Фрагмент текста:
'''

В любви и через любовь познается истинная ценность жизни, время которой как бы спрессовывается, высвечивая мир свободы, безудержной радости и счастья. «Кто же сейчас счастливей меня из живущих на свете? Что-либо можно назвать жизни желанней моей?» — вопрошал Катулл, вошедший в поэтическую культуру античного мира как первооткрыватель романтической, духовной любви. Культура античного мира в своей эволюции от ранней к поздней античности заложила основы индивидуальной любви, в которой любящие предстают во всей полноте и совершенстве своего индивидуального, неповторимого, чувственно-зримого облика. Их чувства питает любовь к конкретному человеку. Катулл, Овидий, Проперций и другие известные римские поэты посвящали поэтические строки своим возлюбленным, называя их имена, вдохновенно описывая их образы, сравнивая и сопоставляя красоту женщин, обращая тем самым внимание на достоинства возлюбленной. Повествование, как правило, ведется от лица самого поэта, что придает любовной лирике особую страстность и доверительность.

 

Квинтии славят красу. По мне же она белоснежна,

 

И высока и пряма — всем хороша по частям,

 

Только не в целом. Она не пленяет обаяньем Венеры.

 

В пышных ее телесах соли ни малости нет.

'''

Фрагменты записей:
'''

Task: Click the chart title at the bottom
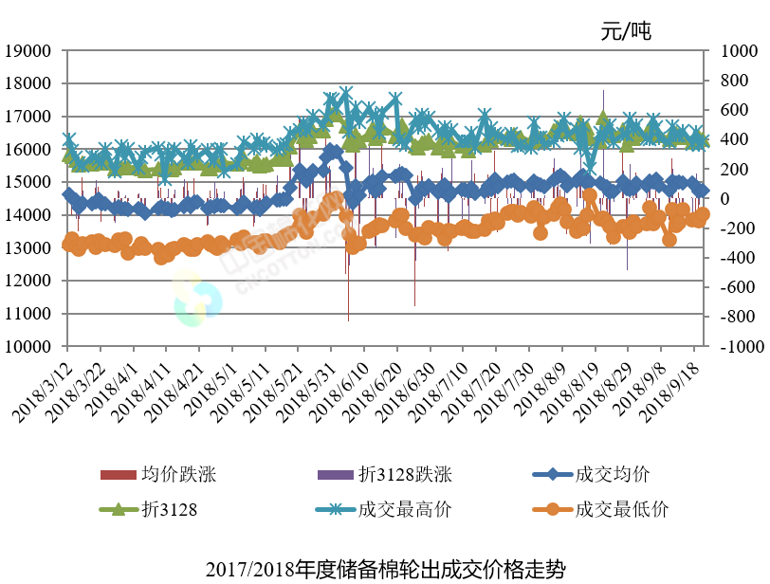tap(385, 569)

'''
'''

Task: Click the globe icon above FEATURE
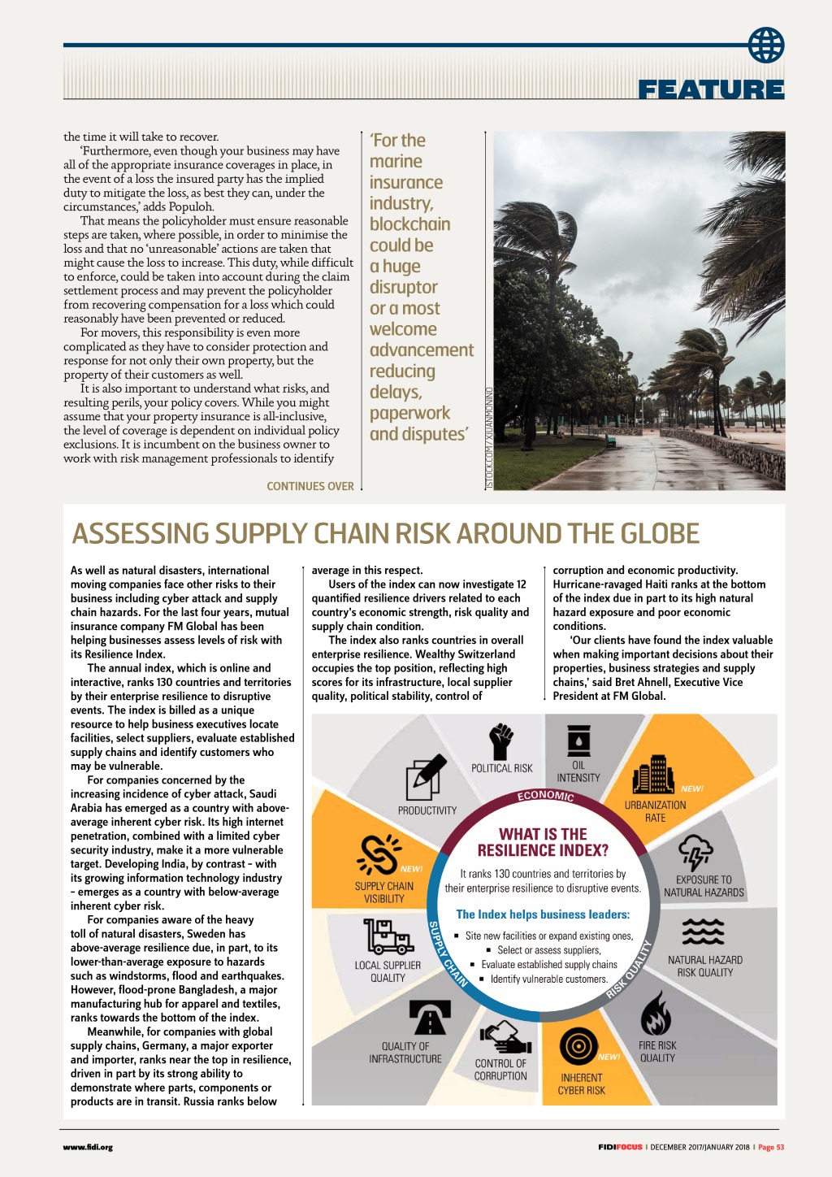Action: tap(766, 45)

'''

Что могло бы идти в тексте о любви в античной поэзии после строки «В пышных ее телесах соли ни малости нет»? Напишите продолжение.

Ответ:
Лесбия — вот красота: она вся в целом прекрасна,

 

Лесбия всю и у всех переняла красоту.

 

Так абстракция любви уступила место в поэтическом творчестве Катулла ее конкретной, чувственно-наглядной, необычайно зримой достоверности. Чувства стали глубже, обнаженнее, ярче, поэтическое слово — насыщенней, богаче, одухотвореннее. В красочной мелодии любви появились новые мотивы — мотивы верности любви и терзающей душу ревности. Гамма любви становится необыкновенно многогранной. Так, например, Овидий в одной из своих элегий «Много я, долго терпел», ставшей на все времена подлинным шедевром поэтического искусства, описывает свои страдания, вызванные вероломством возлюбленной Коринны. Узнав о ее измене, он попытался освободиться от чар этой коварной женщины, испытав на миг желанное чувство свободы. «Я победил, я любовь, наконец, попираю ногами». Но, не успев насладиться с таким трудом завоеванной свободой, он внезапно почувствовал, что не в радость она ему, и что по-прежнему он не может совладать со своим чувством.

 

Борются все же в груди любовь и ненависть. Обе тянут к себе... Нрав недостойный претит — милое тело влечет.

 

Если б не так хороша ты была иль не так вероломна!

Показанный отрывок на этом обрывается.